# Objective
Extract each line of the records that contains the string "width", treating uppercase and lowercase as different.

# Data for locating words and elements
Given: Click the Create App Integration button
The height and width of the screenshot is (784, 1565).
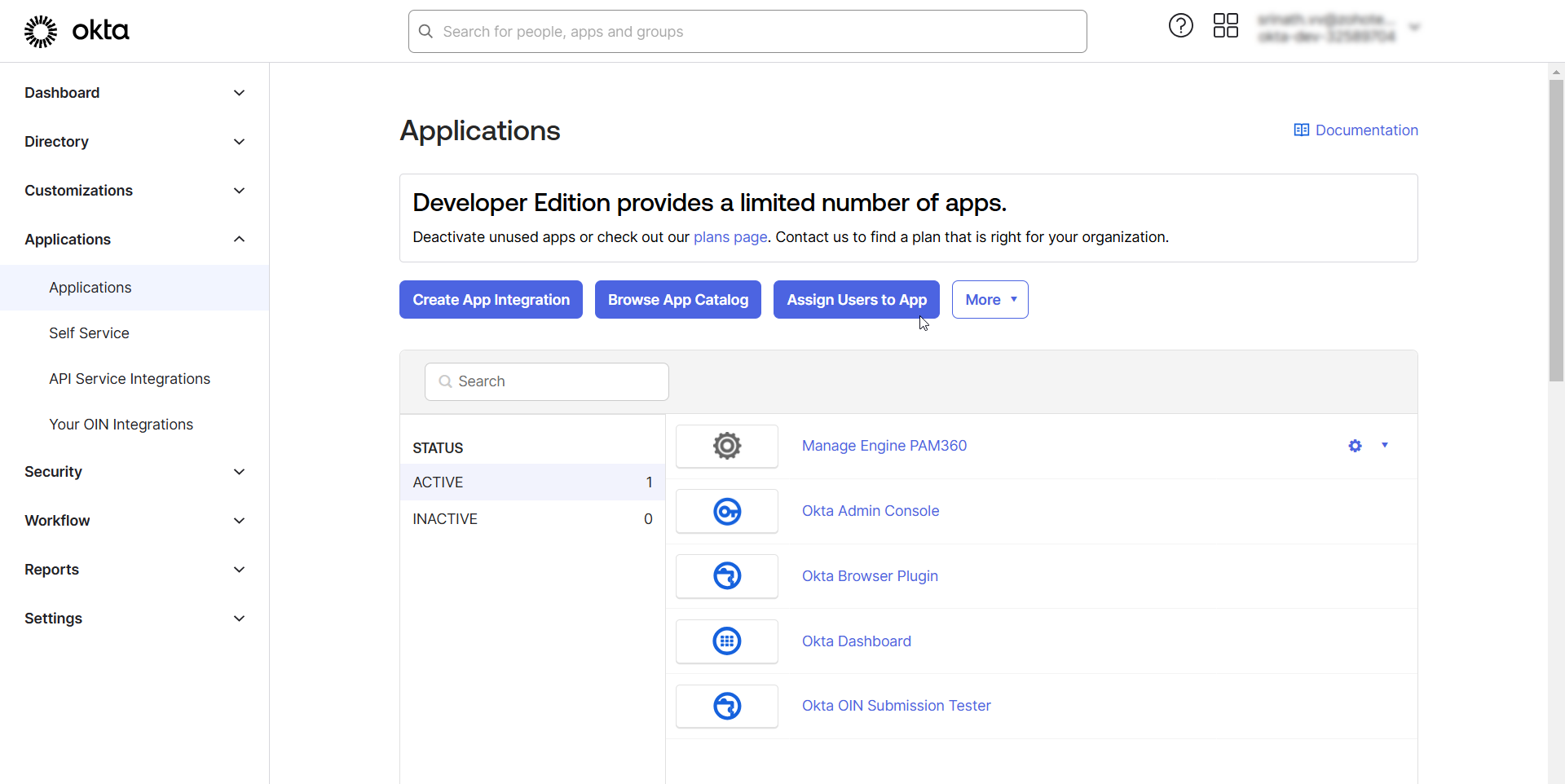Looking at the screenshot, I should coord(490,299).
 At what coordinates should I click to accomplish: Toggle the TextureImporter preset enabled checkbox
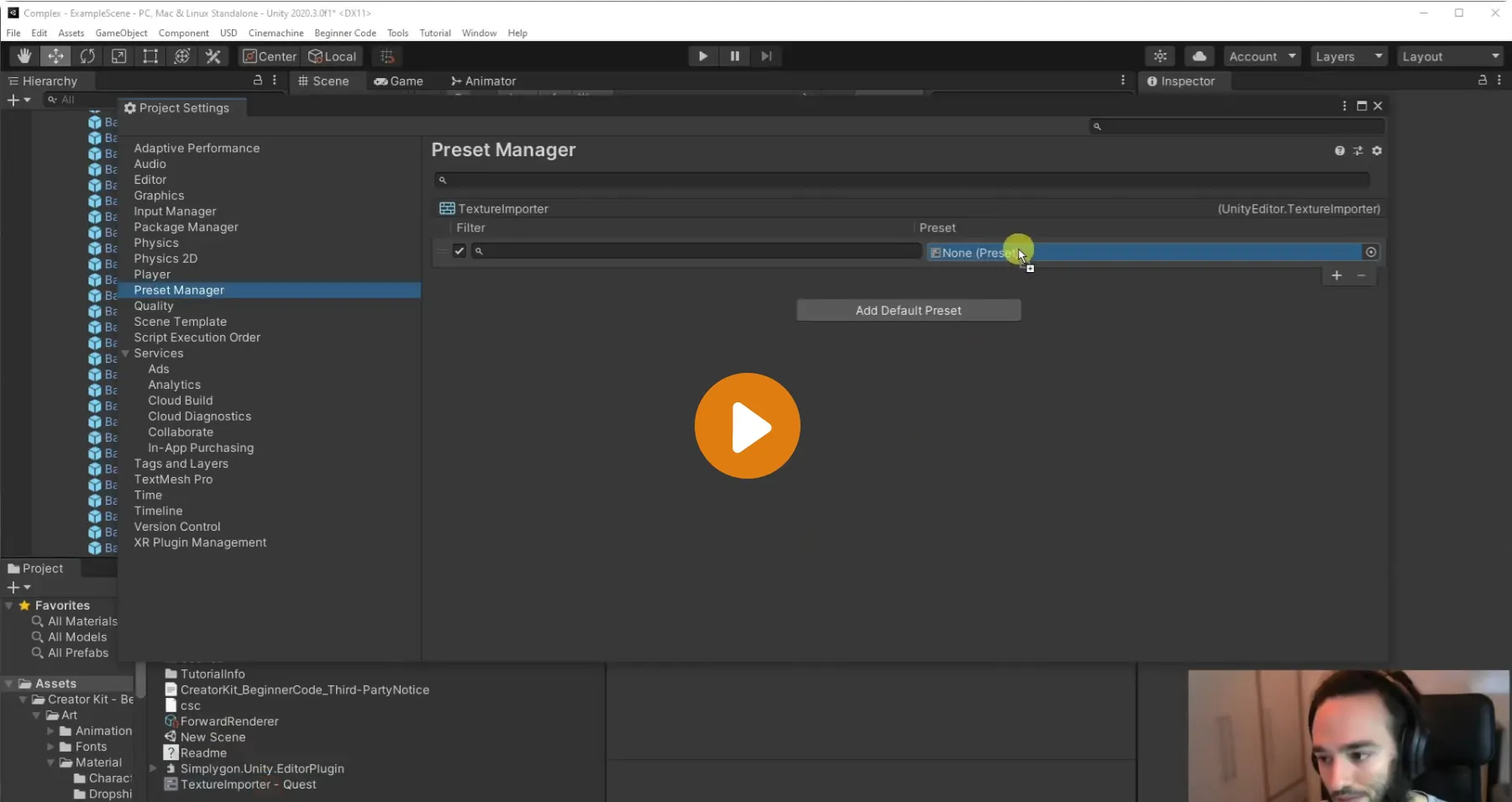click(459, 251)
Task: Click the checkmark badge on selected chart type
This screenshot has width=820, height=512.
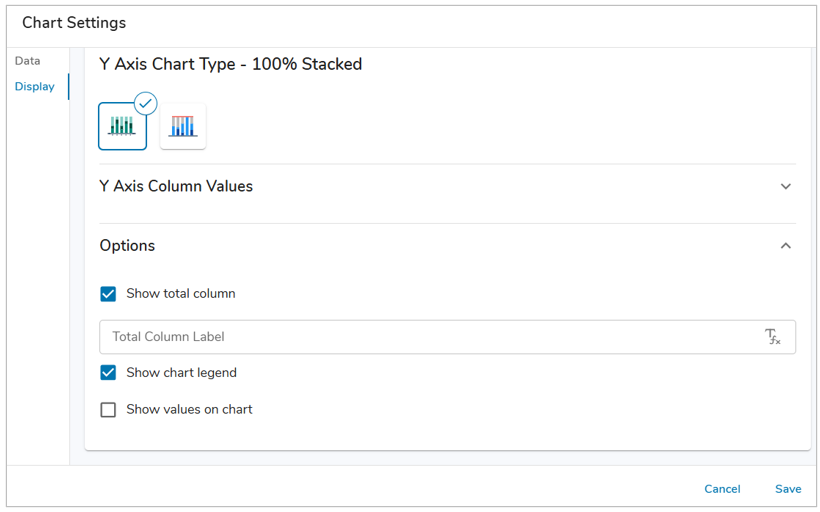Action: pos(146,102)
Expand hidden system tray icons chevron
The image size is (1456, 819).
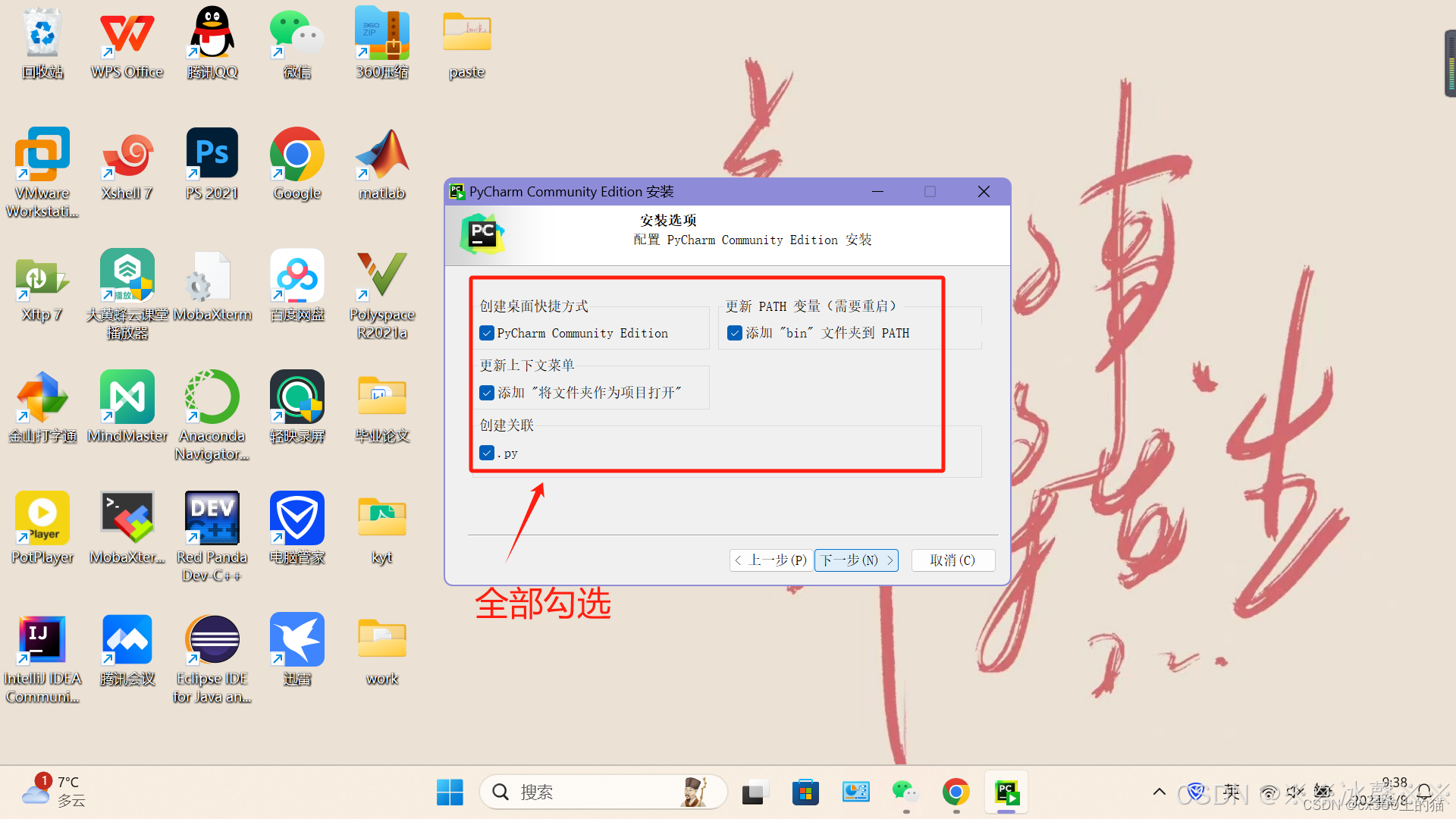coord(1159,792)
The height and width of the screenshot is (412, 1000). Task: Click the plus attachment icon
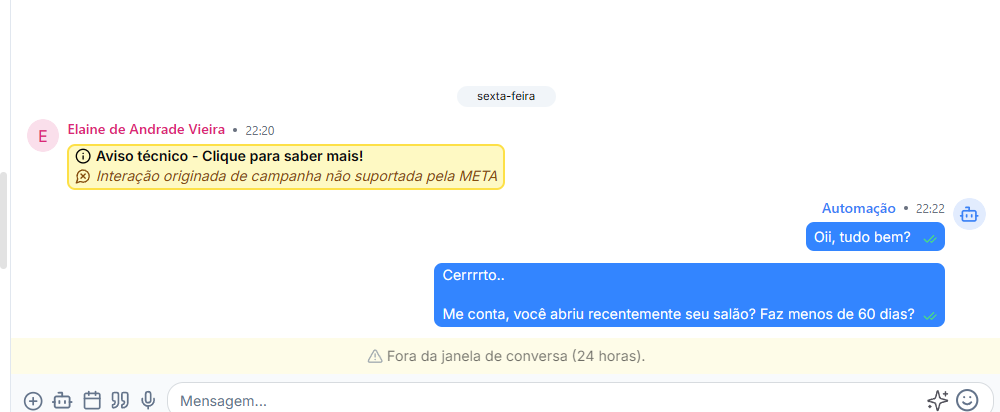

# Answer to this problem
The height and width of the screenshot is (784, 1565).
This screenshot has width=820, height=512.
The height and width of the screenshot is (412, 1000). Task: Click the plus attachment icon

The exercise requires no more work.